____ EXERCISE MATERIALS
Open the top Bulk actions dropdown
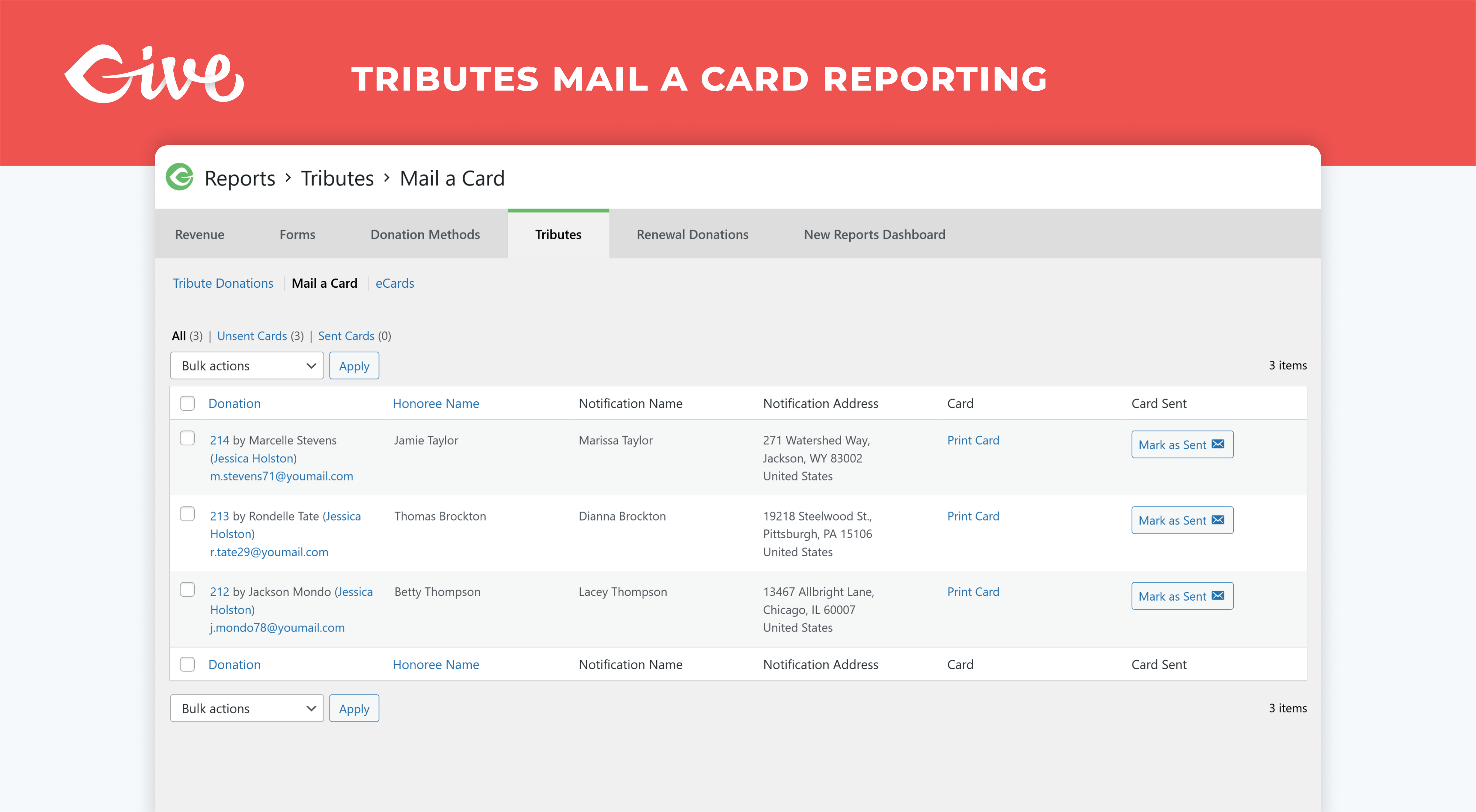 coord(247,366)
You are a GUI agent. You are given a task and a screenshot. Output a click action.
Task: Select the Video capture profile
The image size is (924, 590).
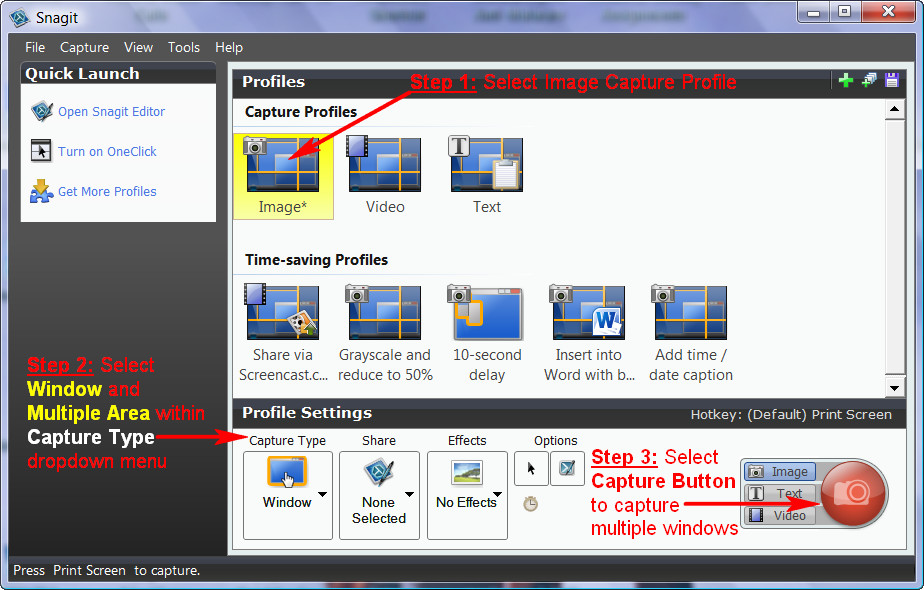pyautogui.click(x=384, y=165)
________
_EXERCISE_.
Write the text of the rows above as a JSON list of strings, one string per line and no blank lines. Leave out the pictures.

_SOLUTION FOR THIS PROBLEM_.
[
  "Open the top Bulk actions dropdown",
  " coord(247,366)",
  "You are a GUI agent. You are given a task and a screenshot. Output a click action.",
  "Task: Select the Video capture profile",
  "The image size is (924, 590).",
  "pyautogui.click(x=384, y=165)"
]